【新車のツボ132】アバルト124スパイダー、ガイシャなのに輸入車ではない

  • 佐野弘宗●文・撮影 text&photo by Sano Hiromune

【新車のツボ132】

"アバルト"は伊フィアットで特別なスポーツモデルにだけ与えられるブランド名である。そのアバルト名で先ごろ発売された124スパイダーは、正真正銘イタリアンブランドの正規商品なのだが、輸入車ではない。


 イタリア車マニアなら先刻ご承知のとおり、このクルマは日本のマツダ・ロードスター(第105回参照)と基本骨格を共用する兄弟車。広島のマツダ本社工場でロードスターとともに一括生産されて、アバルト名義で世界に出荷される。ただし、日本向けだけは広島からそのまま国内流通経路で、全国のフィアット販売店で販売されるのだぁ!

 多くの人は「日本でつくっているんだから当たり前だろ!」と思うだろうが、じつはこれ、けっこう歴史的な事件なのだ。

 自動車という製品は認証制度その他でがんじがらめで、勝手につくって勝手に売るのは許されていない。
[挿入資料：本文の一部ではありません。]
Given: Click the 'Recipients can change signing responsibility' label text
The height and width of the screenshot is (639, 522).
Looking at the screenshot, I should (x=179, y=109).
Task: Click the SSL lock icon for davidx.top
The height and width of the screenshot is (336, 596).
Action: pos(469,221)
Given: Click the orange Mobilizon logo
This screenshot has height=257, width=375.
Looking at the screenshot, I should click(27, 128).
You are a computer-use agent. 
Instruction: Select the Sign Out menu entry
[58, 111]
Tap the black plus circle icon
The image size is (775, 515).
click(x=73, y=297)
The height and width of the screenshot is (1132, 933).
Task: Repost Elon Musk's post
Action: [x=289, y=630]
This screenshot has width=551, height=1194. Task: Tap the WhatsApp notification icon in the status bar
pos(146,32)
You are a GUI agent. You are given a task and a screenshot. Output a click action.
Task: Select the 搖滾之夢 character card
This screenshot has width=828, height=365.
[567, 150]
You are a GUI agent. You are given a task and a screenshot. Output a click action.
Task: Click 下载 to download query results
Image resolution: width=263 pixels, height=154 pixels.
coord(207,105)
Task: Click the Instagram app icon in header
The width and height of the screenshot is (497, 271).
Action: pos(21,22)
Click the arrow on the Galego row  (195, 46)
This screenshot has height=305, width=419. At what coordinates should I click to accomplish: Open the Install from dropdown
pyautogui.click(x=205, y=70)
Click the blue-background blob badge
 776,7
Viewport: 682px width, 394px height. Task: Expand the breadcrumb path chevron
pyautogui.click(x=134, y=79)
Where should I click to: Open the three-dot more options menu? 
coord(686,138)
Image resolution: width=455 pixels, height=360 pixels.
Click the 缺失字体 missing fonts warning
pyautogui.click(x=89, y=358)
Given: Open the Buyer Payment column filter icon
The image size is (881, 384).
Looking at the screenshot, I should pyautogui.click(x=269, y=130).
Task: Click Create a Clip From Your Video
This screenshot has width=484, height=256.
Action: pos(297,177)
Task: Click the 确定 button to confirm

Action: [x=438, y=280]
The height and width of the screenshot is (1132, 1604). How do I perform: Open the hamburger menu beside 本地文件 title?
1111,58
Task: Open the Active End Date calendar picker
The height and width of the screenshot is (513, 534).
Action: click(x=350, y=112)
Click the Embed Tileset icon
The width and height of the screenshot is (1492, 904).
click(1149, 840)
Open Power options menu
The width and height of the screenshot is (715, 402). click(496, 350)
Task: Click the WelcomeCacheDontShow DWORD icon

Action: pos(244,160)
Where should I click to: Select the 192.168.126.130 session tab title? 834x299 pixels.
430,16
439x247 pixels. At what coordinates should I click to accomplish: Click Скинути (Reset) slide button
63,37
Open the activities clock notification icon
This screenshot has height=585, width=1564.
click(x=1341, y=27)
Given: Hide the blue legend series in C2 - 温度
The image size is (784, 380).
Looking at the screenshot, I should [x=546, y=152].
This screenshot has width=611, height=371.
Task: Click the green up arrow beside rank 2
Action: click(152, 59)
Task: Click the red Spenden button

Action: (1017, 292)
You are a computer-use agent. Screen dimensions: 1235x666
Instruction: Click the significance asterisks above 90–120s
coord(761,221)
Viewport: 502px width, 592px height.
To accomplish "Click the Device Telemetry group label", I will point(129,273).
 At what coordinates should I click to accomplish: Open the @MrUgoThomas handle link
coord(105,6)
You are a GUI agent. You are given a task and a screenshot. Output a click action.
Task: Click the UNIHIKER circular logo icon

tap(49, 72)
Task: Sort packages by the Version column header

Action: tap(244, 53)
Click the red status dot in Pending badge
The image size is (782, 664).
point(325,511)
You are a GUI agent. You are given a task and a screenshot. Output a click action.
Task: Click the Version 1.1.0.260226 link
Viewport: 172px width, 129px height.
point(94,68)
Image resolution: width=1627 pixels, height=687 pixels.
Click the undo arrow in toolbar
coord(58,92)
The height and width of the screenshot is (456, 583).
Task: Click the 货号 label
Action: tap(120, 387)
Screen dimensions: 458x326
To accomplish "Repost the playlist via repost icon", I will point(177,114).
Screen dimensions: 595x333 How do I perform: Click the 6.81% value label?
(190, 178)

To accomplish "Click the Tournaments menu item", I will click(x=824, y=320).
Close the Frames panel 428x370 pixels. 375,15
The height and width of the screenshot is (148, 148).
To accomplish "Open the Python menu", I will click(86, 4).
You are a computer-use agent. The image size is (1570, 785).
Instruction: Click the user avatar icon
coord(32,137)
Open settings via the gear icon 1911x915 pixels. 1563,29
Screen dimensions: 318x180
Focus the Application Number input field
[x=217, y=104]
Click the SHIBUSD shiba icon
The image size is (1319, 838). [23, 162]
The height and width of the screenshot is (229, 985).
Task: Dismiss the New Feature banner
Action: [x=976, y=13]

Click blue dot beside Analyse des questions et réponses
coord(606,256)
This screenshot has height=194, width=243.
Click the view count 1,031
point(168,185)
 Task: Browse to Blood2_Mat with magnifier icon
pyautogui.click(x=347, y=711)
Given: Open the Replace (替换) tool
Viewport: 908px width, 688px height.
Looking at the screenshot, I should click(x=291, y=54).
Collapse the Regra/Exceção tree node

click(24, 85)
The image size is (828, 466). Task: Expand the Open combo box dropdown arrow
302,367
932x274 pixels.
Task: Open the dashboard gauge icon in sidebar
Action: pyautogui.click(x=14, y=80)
日本はその方面ではとくに厳しい。だから、前例のほとんどない124スパイダーのようなケースでは、いったん海外に輸出して、あらためて普通のイタリア車として再輸入したほうが、手続き的にはずっと簡単だったはずである。

 しかし、マツダとフィアットはあえて前例をやぶって、これを"イタリア名義の国産車"として売ることに成功した。台数が少ないので価格はロードスターより明らかに高いが、本格的な"ガイシャ"スポーツカーとしては十二分に安く、購入後の部品供給にも安心感がある。